PhD thesis: McWilliams School of Biomedical Informatics at UTHealth Houston.

ABSTRACT

This dissertation leverages large biological datasets and data-driven research to enhance our understanding of complex human diseases, deploying a unified narrative across three interconnected bioinformatics studies. Each study targets a different biological level, including genes, proteins, cells, and tissues, to uncover disease mechanisms and speed up the discovery of potential therapeutic targets.

The first study addresses gene-level analysis in the context of bladder cancer. It integrates gene expression data from lab models with clinical survival data to identify new therapeutic targets. This research pinpoints the IL6/JAK/STAT3 signaling pathway as a promising target for treating SMARCB1-deficient bladder cancer, demonstrating how combining various data types can lead to significant discoveries in cancer therapeutic targets.

Moving to the protein level, the second study focuses on Alzheimer’s disease and explores how alternative splicing, a process by which a single gene can lead to multiple protein forms, affects protein structure and disease development. Employing the cuttingedge AlphaFold 2 technology alongside robust statistical analyses, this study identifies specific changes in the Tau protein that are potentially linked to Alzheimer's. The findings suggest new paths for understanding and treating the disease, emphasizing the importance of structural protein studies in biomedical research.

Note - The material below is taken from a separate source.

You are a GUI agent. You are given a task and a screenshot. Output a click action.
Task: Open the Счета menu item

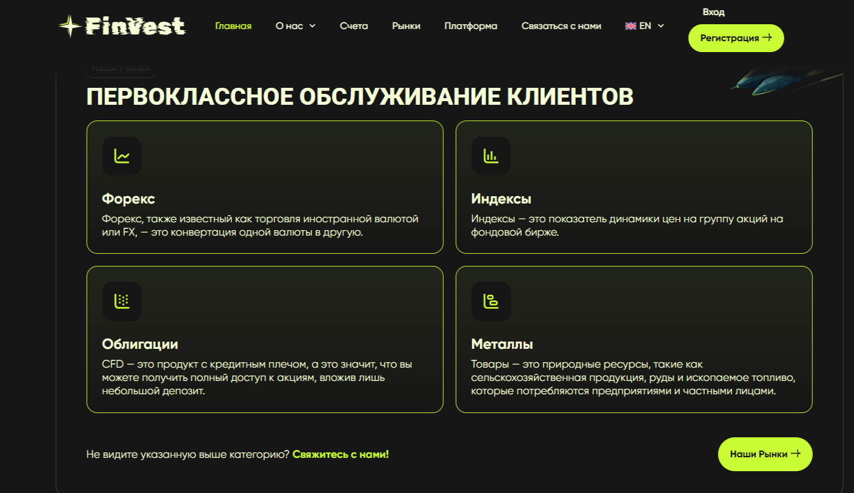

The third study broadens the scope to cellular and tissue levels, utilizing advanced statistical and explainable artificial intelligence (AI) models to analyze spatial transcriptomics and single-cell RNA sequencing data. At the cellular level, the use of AI helps decode complex gene-gene interactions related to Alzheimer's disease from intricate neural network analyses, paving the way for novel therapeutic approaches. Extending these techniques to tissue level, the research examines how aging impacts gene expression in acute pancreatitis. By integrating spatial and single-cell data, it identifies key gene expressions linked to aging effects, enhancing our understanding of age-related changes in disease processes.

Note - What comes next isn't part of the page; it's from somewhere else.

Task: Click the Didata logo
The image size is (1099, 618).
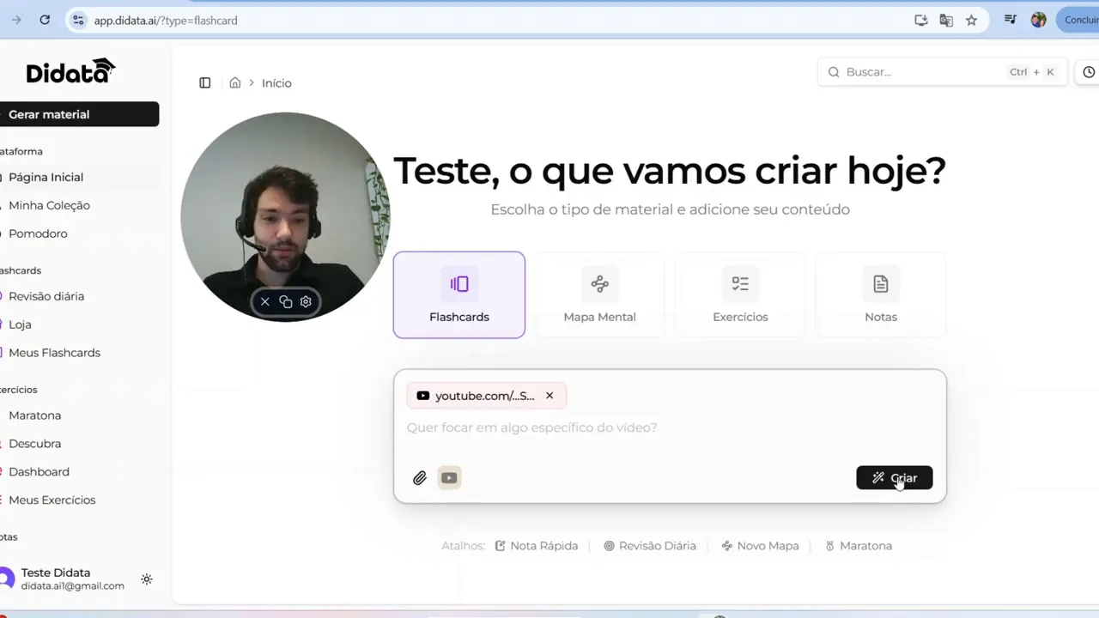Action: tap(70, 72)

In conclusion, this dissertation employs sophisticated bioinformatics methodologies across multiple studies to provide new insights into the mechanisms of human diseases at the gene, protein, cell, and tissue levels. It showcases the effective use of diverse data types for cancer therapy development, employs high-performance computing to reveal the impacts of protein splicing on disease, and utilizes explainable AI to unravel complex gene interactions. Collectively, these efforts advance the field of bioinformatics and open up new avenues for the discovery of therapeutic targets and strategies, illustrating the transformative potential of integrating advanced computational tools in biomedical research.